Nvidia launches Vera Rubin, its next major AI platform, at CES 2026
January 6, 2026 04:55 pm
AI powerhouse Nvidia (NVDA) announced the launch of its next-generation Vera Rubin superchip at CES 2026 on Monday in Las Vegas. One of six chips that make up what Nvidia is now calling its Rubin platform, Vera Rubin combines one Vera CPU and two Rubin GPUs in a single processor.
Nvidia is framing the Rubin platform as ideal for agentic AI, advanced reasoning models, and mixture-of-experts (MoE) models, which combine a series of “expert” AIs and route queries to the appropriate one depending on the question a user asks.
“Rubin arrives at exactly the right moment, as AI computing demand for both training and inference is going through the roof,” Nvidia CEO Jensen Huang said in a statement.

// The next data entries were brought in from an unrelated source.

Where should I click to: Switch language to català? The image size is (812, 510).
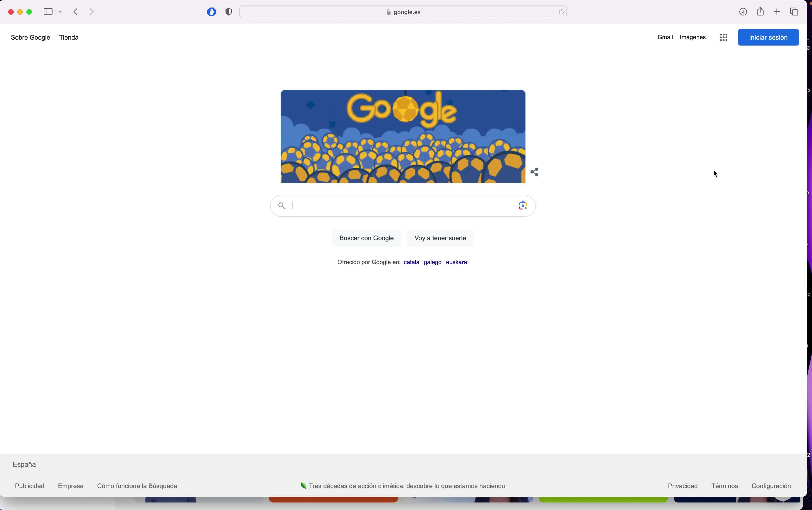tap(411, 262)
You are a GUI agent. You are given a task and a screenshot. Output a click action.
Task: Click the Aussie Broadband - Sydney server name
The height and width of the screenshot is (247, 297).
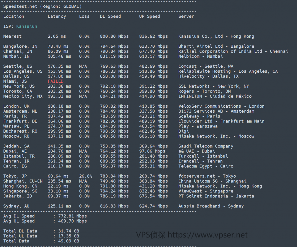tap(211, 206)
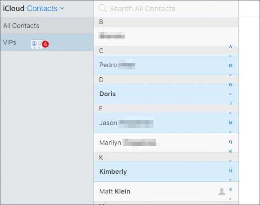Click the person icon beside Matt Klein
The image size is (260, 205).
coord(222,191)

“With our annual cadence of delivering a new generation of AI supercomputers — and extreme codesign across six new chips — Rubin takes a giant leap toward the next frontier of AI.”
In addition to the Vera CPU and Rubin GPUs, the Rubin platform includes four other networking and storage chips: the Nvidia NVLink 6 Switch, Nvidia ConnectX-9 SuperNIC, Nvidia BlueField-4 DPU, and Nvidia Spectrum-6 Ethernet Switch.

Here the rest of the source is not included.